A valuable boost for retirement savings

September 2018

pension tax relief

Pam Henley - Private Client Adviser  
Pam Henley   
Origen Private Client Adviser                        

Whenever you contribute to your pension, the Government will also add money, via pension tax relief. Pam Henley assesses the value of pension tax relief and how it can benefit your retirement savings. 

How can you get pension tax relief?

Your pension contributions are instantly boosted by 20% if you are a UK taxpayer, as the Government adds tax relief to your pension contributions.

Even if you do not have any earnings, you can still make pension contributions up to a gross amount of £3,600 each year.  With the benefit of the tax relief this means you only have to pay in £2,880 to achieve a £3,600 contribution to a pension.

You can also make pension contributions for others such as a partner/spouse or children. The tax relief on these contributions will be based on the marginal rate of tax of the pension plan owner, i.e. your partner/spouse or children, not your tax rate.

How does tax relief work?

Tax relief is paid at the highest rate of Income Tax that the pension planholder pays. So basic-rate taxpayers get 20% pension tax relief; higher-rate taxpayers can claim 40% pension tax relief; and additional rate taxpayers can claim 45% pension tax relief. Low earners or non-taxpayers will also receive 20% pension tax relief. There are now five tax rates in Scotland and pension tax relief will be 20% for starter and basic rate taxpayers, 21% for intermediate rate and 41% for higher rate and 46% for top rate taxpayers.

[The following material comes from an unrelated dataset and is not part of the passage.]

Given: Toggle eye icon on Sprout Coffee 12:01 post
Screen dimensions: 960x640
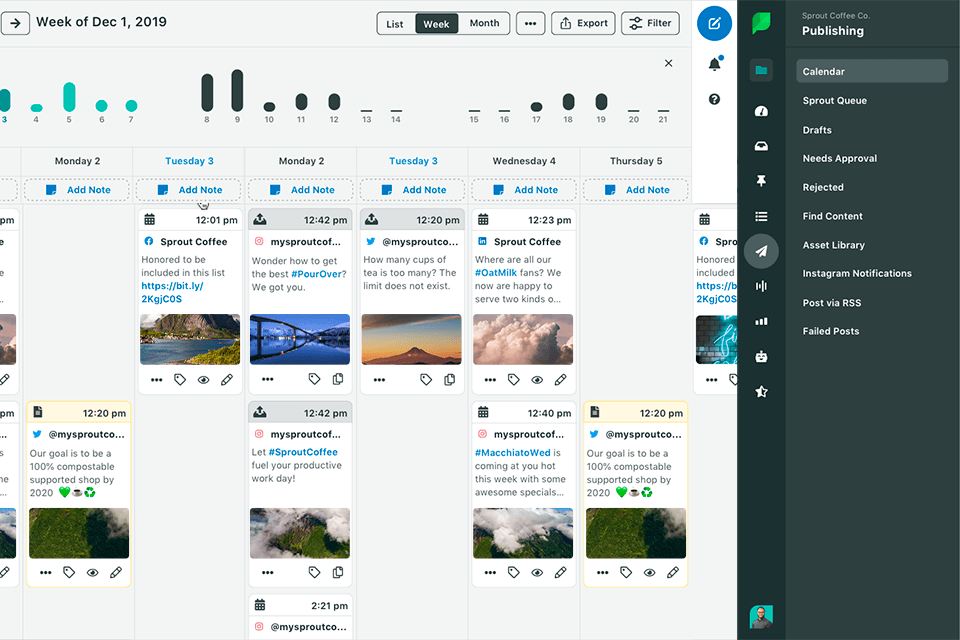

If you are paying into a pension, then your pension provider will claim back basic rate tax and add this to your retirement fund. So if you pay £80, tax relief of £20 will be added to give you a gross pension contribution of £100 into your retirement fund.  

Higher rate or additional rate taxpayers can claim further tax relief through their self assessment tax return. In some cases, HMRC may adjust your tax code to give you the extra tax relief.

If you are making contributions into a workplace pension through a salary sacrifice arrangement, your salary will be reduced by the value of the pension contribution before it is subject to Income Tax or National Insurance deductions, so you won’t need to claim tax relief through a tax return. However on most Group Personal Pensions, Group SIPPS or Group Stakeholder plans you will need to reclaim any higher-rate or additional rate tax relief through your tax return.  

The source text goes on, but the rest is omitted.